猪心血丹参为江苏常州孟河医派传承数百年的特色临方炮制品种,临床常用于治疗脑缺血引起的心神不宁、心悸怔忡及痰迷心窍等症。历代医家认为猪心血为养心药之向导,能增强丹参入脑补血安神之功。并且猪心血拌丹参已经收载于《上海市中药饮片炮制规范》2018年版中丹参项下,其炮制方法为“取丹参用鲜猪心血、黄酒混合液拌匀,使之吸尽,干燥。每100g丹参,用鲜猪心3只取血,加黄酒30g混匀”,其性状为“外表皮暗棕红色,切面放射状排列的菊花纹呈淡棕黄色,附着有暗褐色凝固物,微具腥气”。丹参由猪心血炮制后,皮部变为由棕红色变为暗棕红色,断面由灰黄色变为淡棕黄色,颜色性状特征变化明显,同时猪心血丹参的内在指标也发生了相应的变化。现代研究表明,丹参脂溶性和水溶性成分均能与血浆蛋白相互作用形成复合物,且脂溶性成分引入氨基酸或短肽后使其成为盐类,能很大程度上增加其溶解性,从而提高了药物的功效,并降低其不良反应。研究证实小分子活性肽能被人体小肠直接吸收进入血液循环而在体内产生生物学效应,因而水溶性丹酚酸类成分与肽类结合则有助于提高其吸收入血入脑的浓度。现有技术“UPLC-Q-TOF /MS 分析孟河医派特色猪心血丹参炮制前后化学成分的变化”记载了猪心血炮制丹参后,共有25 种化学成分峰面积发生显着变化,其中丹参水溶性成分原儿茶醛,丹酚酸C,F,G 和脂溶性成分丹参醛,丹参二醇A,丹参酮Ⅰ和氨基酸类成分L-苯丙氨酸峰面积显著增高。

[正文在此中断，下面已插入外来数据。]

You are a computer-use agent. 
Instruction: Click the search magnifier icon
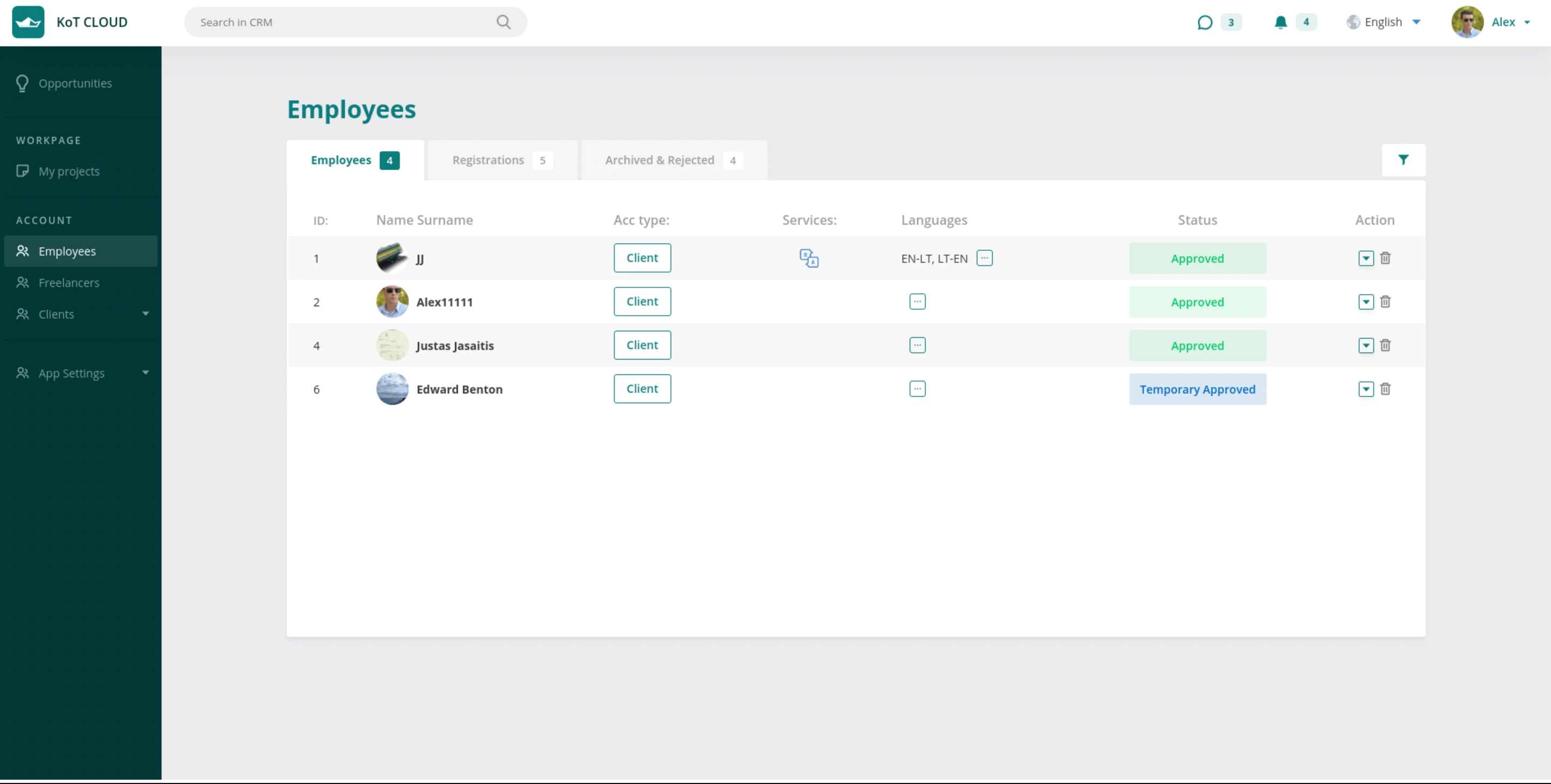504,22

现有技术“孟河医派特色炮制猪心血丹参及其他炮制品对大鼠脑缺血保护及PI3K/AKT 信号通路的影响”记载了比较孟河医派特色炮制猪心血丹参及其他炮制品抗脑缺血作用差异的研究实验,结果认为:神经功能评分、TTC 染色和TUNEL 细胞凋亡结果均显示,与模型组比较,孟河医派特色炮制猪心血丹参及其他炮制品均能显著抑制脑缺血大鼠神经行为学评分、脑梗塞体积及神经细胞凋亡指数(P<0.01),且抑制顺序为猪心血丹参组>酒丹参组>猪血丹参组>丹参生品组。Western 印迹结果显示,孟河医派临方特色炮制猪心血丹参能显著促进p-PI3K/t-PI3K,p-AKT/t-AKT 和Bcl-2/Bax 蛋白比值水平(P<0.05,P<0.01),显著抑制活化胱天蛋白酶3 和活化胱天蛋白酶9 蛋白水平(P<0.01),且均比丹参生品及其他炮制品调控更显著。

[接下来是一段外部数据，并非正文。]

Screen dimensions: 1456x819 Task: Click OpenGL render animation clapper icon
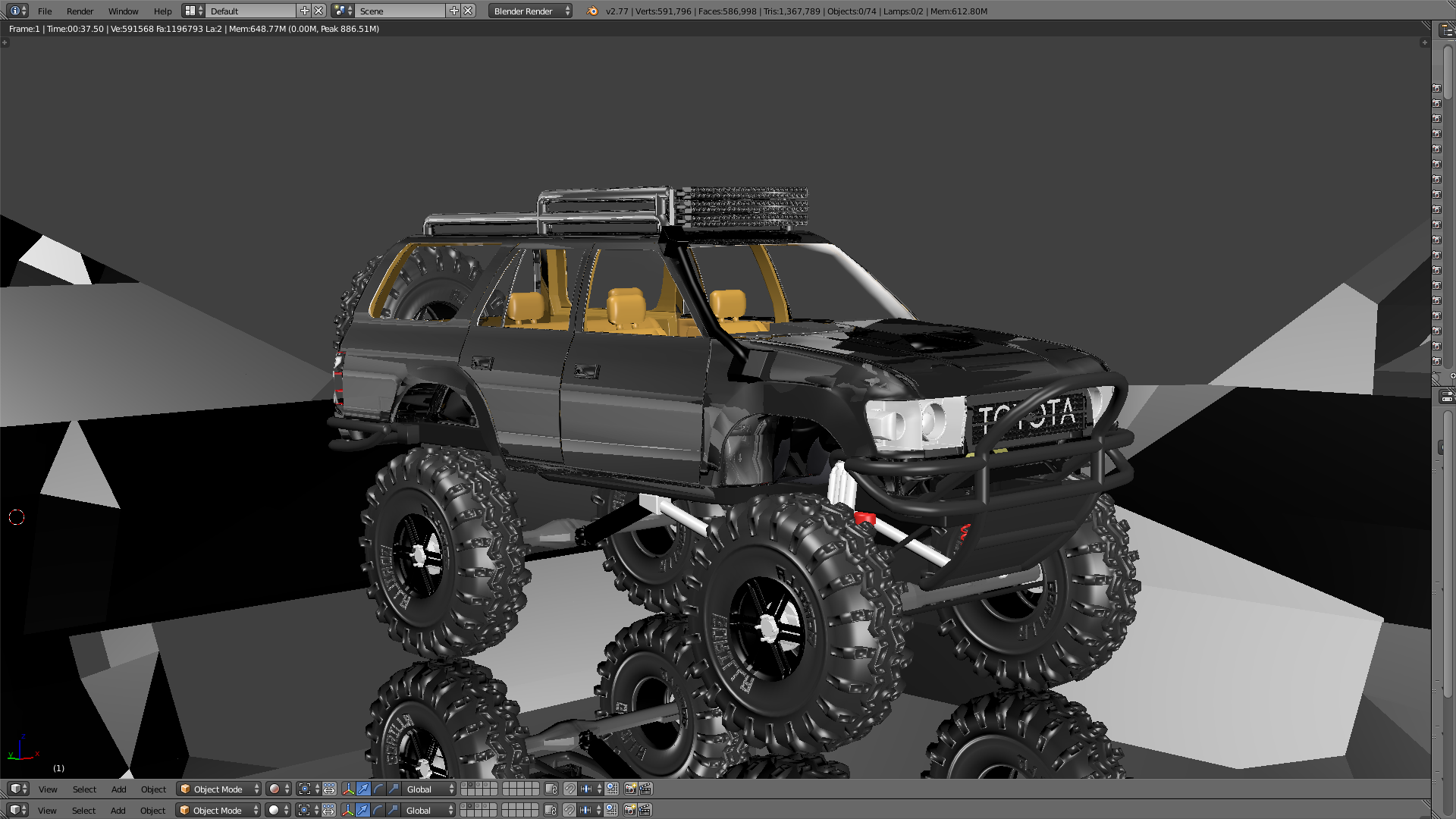coord(645,789)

但是,从上述《上海市中药饮片炮制规范》2018年版的猪心血拌丹参的炮制工艺可知,其猪心血的用量和干燥的程度均是模糊不清的。来自于不同猪个体的猪心中猪心血的存留量是不同的,通常会有较大变化。而干燥的程度也没有明确的指标,仅依赖于炮制一线操作人员的个人经验,同时也受具体含水量、设备、环境、温度、湿度等多种因素的影响,不同批次和不同厂家之间干燥程度均存在一定的差异。这种炮制上的差异也在一定程度上影响了猪心血丹参饮片的质量同一性,进而影响临床疗效。
现有技术CN110693943A公开了一种星点设计-效应面法优化猪心血拌丹参最佳炮制工艺,包括以下步骤,S1、丹参酮IIA的测定;S2、丹酚酸B含量的测定:重复S10-S12步骤,别以质量溶度为横坐标(X),峰面积为纵坐标(Y)绘制标准曲线,得到得丹酚酸B的回归方程为Y=346.72X-0.8957,r=0.9999;S3、猪心血拌丹参的制备:取从鲜猪心中取出的猪心血适量,加入适量黄酒与生丹参饮片拌匀,闷润至猪心血以及黄酒吸尽后,放入烘箱内烘干即可;S4、星点设计与效应面分析;S5、综合分析以及用Design Expert软件计算,得到猪心血拌丹参的最佳炮制工艺为32%黄酒,24%猪血,烘干温度61℃。但是,首先,上述优化得到的炮制工艺如用量和温度等工艺参数仅仅适应于该文献中进行实验时使用的特定设备、特定环境和特定批次药材,当设备和环境和药材批次等因素变化时,优选得到的工艺参数显然也不同;其次,上述优选过程,需要使用高效液相色谱等含量测定方法,需要的时间长,方法成本高,不能用于生产的实时控制;最后,上述工艺中同样没有给出干燥时间等参数,而事实上干燥时间是影响猪心血拌丹参饮片的重要工艺参数。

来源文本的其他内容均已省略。